* [PROBLEM REQUIREMENTS] Carry on the article about spending money on coaching versus on results, starting right after its last sentence.
-- START OF DOCUMENT --
Should You Spend Money to Achieve Your Goals?

August 11, 2011

This is the first in a series of “Biggest Blunders” articles I’m posting about avoiding key mistakes when it comes to getting what you want and achieving your biggest goals. To begin the series, I’m going to make a shocking statement:

Don’t spend your money on coaching!

You heard me right…

Mistake #1: Buying coaching

This may strike you as odd—with me being a coach and all. But that’s what qualifies me to make such a statement.

As someone who has coached very successful entrepreneurs, busy professionals, writers & filmmakers, and stay-at-home moms, I can tell you that I wouldn’t spend a dime on coaching.

BUT… here’s a list of things I would personally (and very happily) spend my money on:

  • Doubling my business in 6 months
  • Attracting a wonderful woman into my life as my romantic partner
  • Getting “6-pack abs”
  • Simplifying my life to eliminate physical and mental clutter
  • Learning how to achieve deeper and deeper states of meditation and quiet my mind
  • Taking my favorite hobbies (like yoga) to the next level
  • Learning how to cook nutritious and delicious food that’s easy to prepare

You probably have a similar list of the kinds of results that you want in your life. And some of those goals are probably important enough for you to spend money on so you can achieve them, right?

Well, here’s my expert advice:

Never spend money on coaching—spend money on getting results.

Better yet, spend money getting the results that are most important to you so you can make your life richer and more rewarding.

Coaching is not bad. But the kind of coaching you get can be, especially when you haven’t first figured out what’s most important to you.
-- END OF DOCUMENT --
-- START OF RECORD EXTRACTS --
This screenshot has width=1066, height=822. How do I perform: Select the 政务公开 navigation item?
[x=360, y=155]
-- END OF RECORD EXTRACTS --
-- START OF RECORD EXTRACTS --
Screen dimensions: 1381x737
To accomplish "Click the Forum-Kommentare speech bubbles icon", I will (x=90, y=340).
-- END OF RECORD EXTRACTS --
* [EXPECTED OUTPUT]
Done right and with a clear objective, coaching is still the most reliable and efficient way to help people achieve greater results.

Don’t believe me? Ask those who are the very best in their field how important coaching is to their success. Every super-successful athlete or business person or super-mom has key people in their lives—oftentimes, coaches—who help them break through obstacles and achieve incredible things. Sometimes it’s a parent or spouse…sometimes it’s a mentor…or sometimes it’s a “success partner” they hired (a tutor, a coach, a trainer, etc.).

But here’s the key distinction: These successful achievers aren’t paying money for coaching. They’re paying for results! And if they don’t get what they want, they move on very quickly and find someone else who can deliver results.

When we get clear on the results we want—and have a coach that understands his/her role in helping us achieve our goals—what can happen?

Here are some examples of results my one-on-one coaching clients wanted in their lives—and got:

  • A business coaching client of mine is an entrepreneur who wanted $10,000 in new sales in 90 days. Instead, he sold $14,000 in contracts in that time!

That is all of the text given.